Jack y Jill

Capítulo X

El milagro de Santa Lucía

El sábado fue un día muy ocupado y feliz para Jack, ya que en la mañana lo visitó el señor Acton, y prometió guardar el secreto de Bob y dar un reconocimiento público a Jack. Luego le pidió su libreta de notas, que el niño había recibido el día anterior con toda valentía y resignación.

—Aquí hay un error que debo rectificar —dijo el señor Acton tachando la calificación baja y cambiándola por la más alta.

—Pero violé el reglamento, señor —repuso Jack.

—No puedo tomarlo en cuenta, es como si forzaras la puerta de mi casa para intentar apagar el fuego, si se estuviera incendiando.

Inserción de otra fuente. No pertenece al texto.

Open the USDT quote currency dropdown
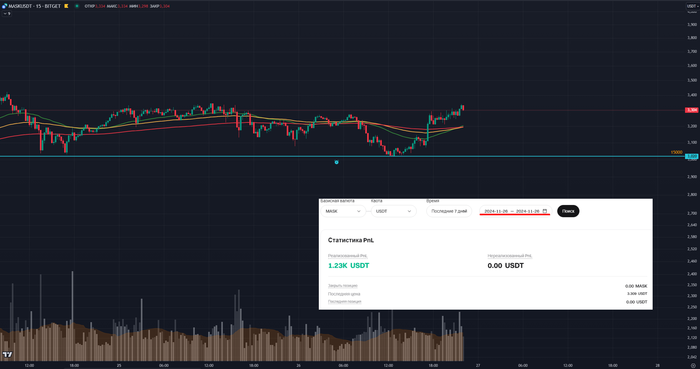tap(393, 211)
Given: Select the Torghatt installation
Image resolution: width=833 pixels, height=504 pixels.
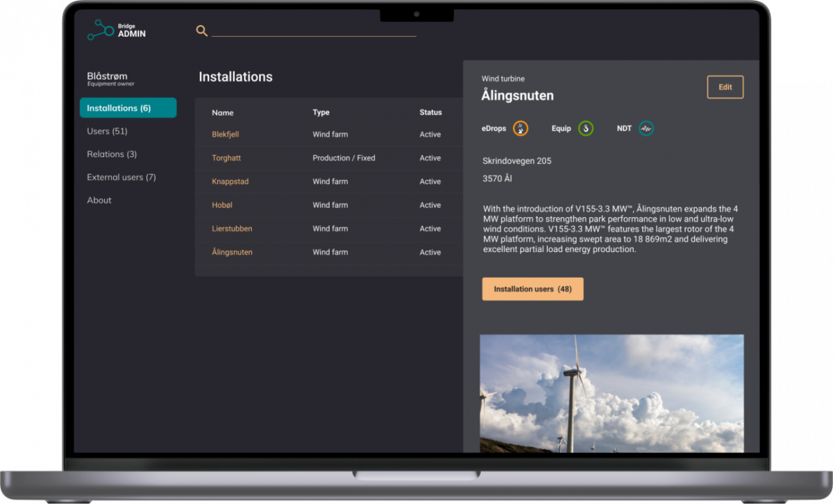Looking at the screenshot, I should [226, 158].
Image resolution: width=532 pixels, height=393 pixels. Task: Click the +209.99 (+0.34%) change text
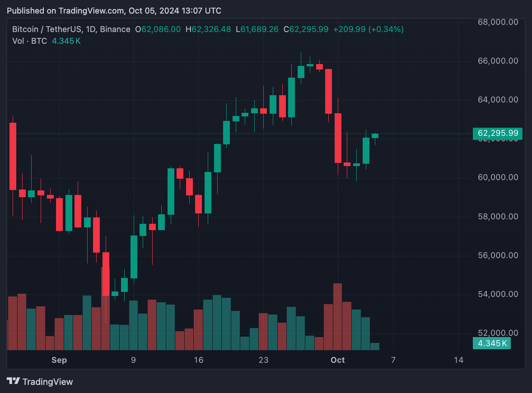click(x=369, y=29)
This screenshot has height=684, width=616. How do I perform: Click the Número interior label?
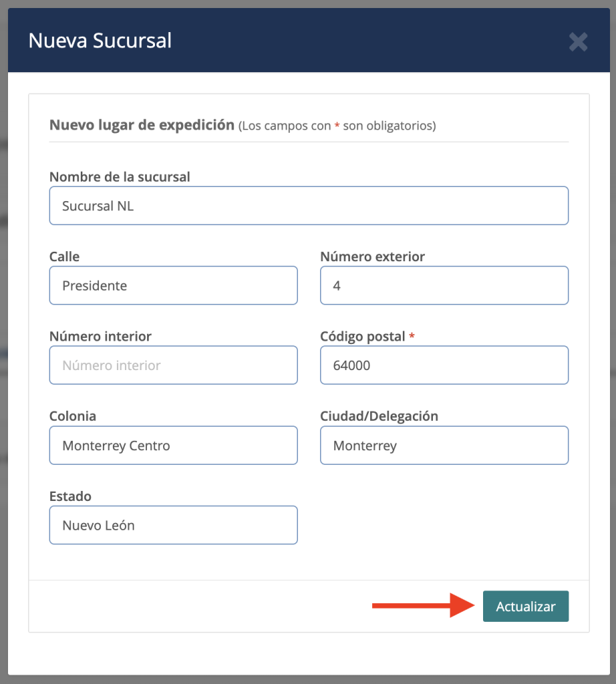pos(100,337)
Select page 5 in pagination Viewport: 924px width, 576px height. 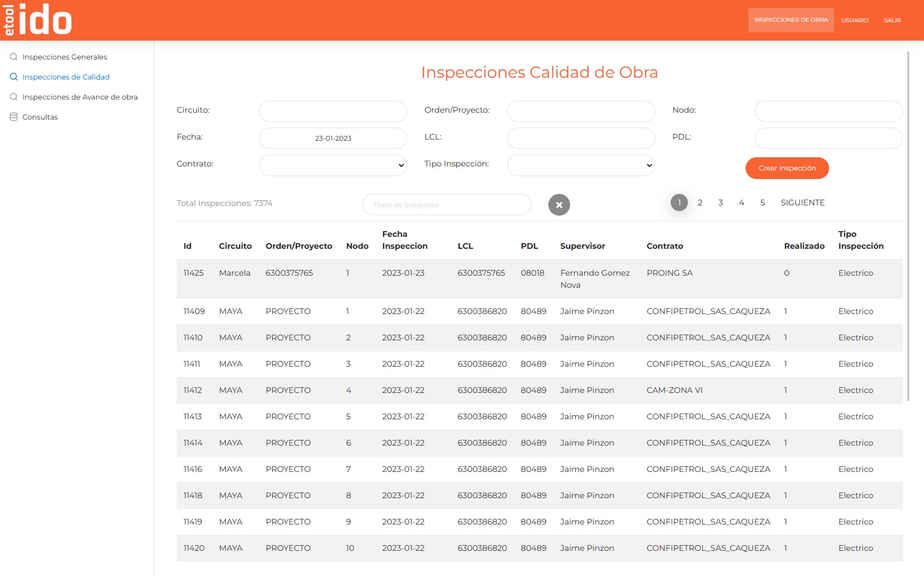coord(762,202)
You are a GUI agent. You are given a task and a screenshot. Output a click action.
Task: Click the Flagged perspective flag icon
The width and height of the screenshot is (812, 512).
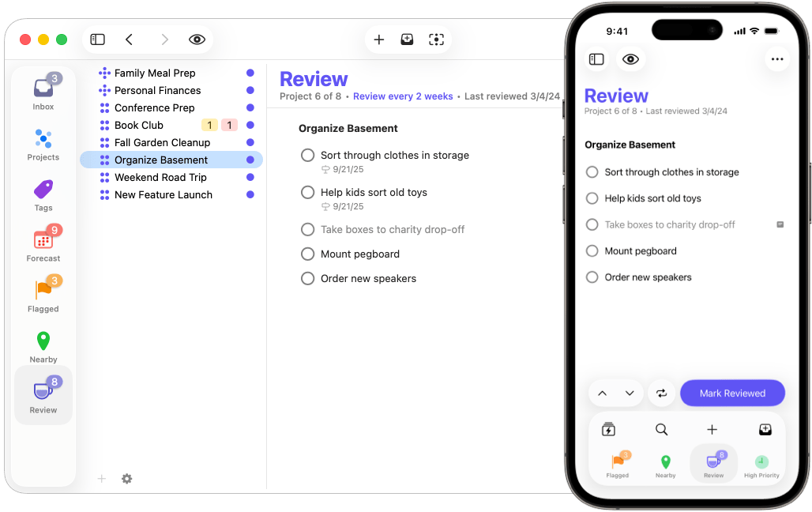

Ojalá pudiera decírselo a tus compañeros, porque les haría bien. Siempre tuve confianza en ti, Jack, a pesar de las apariencias.

Luego de estrechar la mano del muchacho, el señor Acton se marchó y Jack corrió al lado de Jill para compartir con ella su alegría.

Por la tarde, Jack acompañó en coche a su madre hasta la casa del capitán. La señora Minot habló con tal franqueza que el anciano la escuchó con creciente interés y se sintió muy satisfecho ante los esfuerzos de los muchachos para mantener a Bob en el buen camino. Mientras el capitán y la señora Minot conversaban juntos, Bob llevó a Jack al granero y le regaló una bolsa de castañas.

—Se las daré a Jill —dijo Jack, cuando se despidieron.

—Espero poder darle una noticia que le encantará, pero dentro de uno o dos días. Ahora no puedo decirte nada más —anunció la señora Minot.

—¡Qué suerte! —dijo sonriendo el muchacho.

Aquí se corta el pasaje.